> _Data shown_:

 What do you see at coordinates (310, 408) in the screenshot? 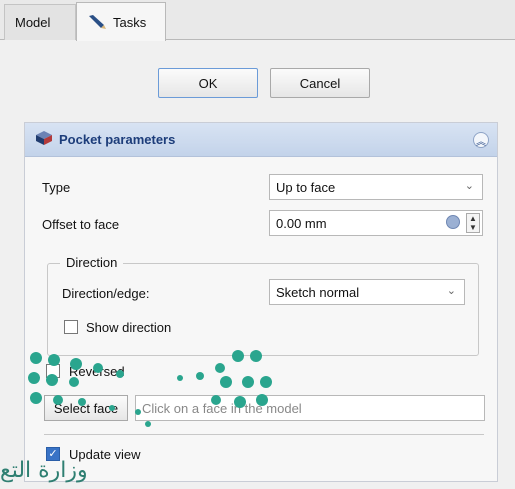
I see `face-input: Click on a face in the model` at bounding box center [310, 408].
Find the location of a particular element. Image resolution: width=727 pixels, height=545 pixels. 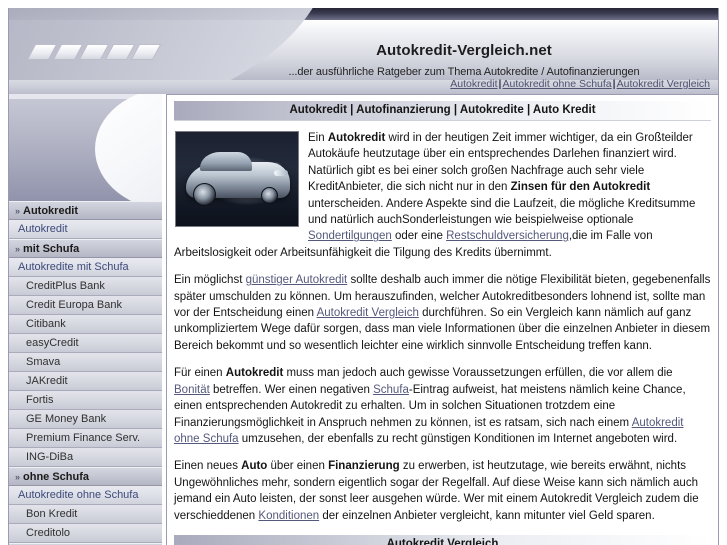

p4-t2: über einen is located at coordinates (298, 466).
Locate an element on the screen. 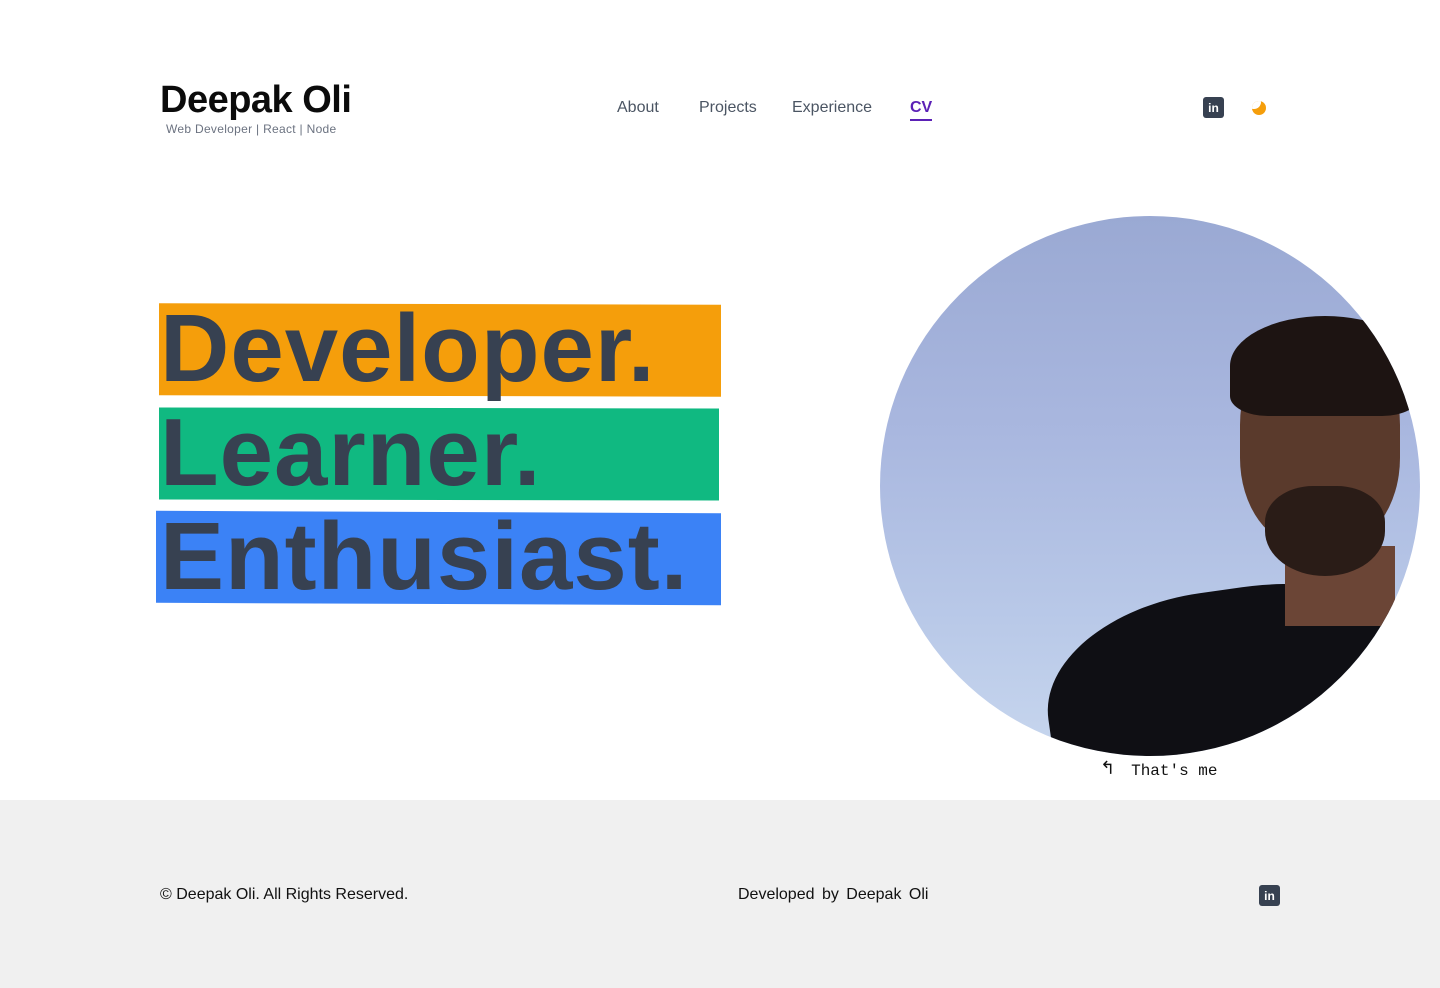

> _Assignment_: Put every line of the records above into a Markdown table with the columns Row and Line, numbering the rows and skipping blank lines. Leave the pictures out.

> _Answer to the problem_:
| Row | Line |
|---|---|
| 1 |  What do you see at coordinates (310, 408) in the screenshot?  |
| 2 | I see `face-input: Click on a face in the model` at bounding box center [310, 408]. |
| 3 | Find the location of a particular element. Image resolution: width=727 pixels, height=545 pixels.  |
| 4 | p4-t2: über einen is located at coordinates (298, 466). |
| 5 | Locate an element on the screen.  |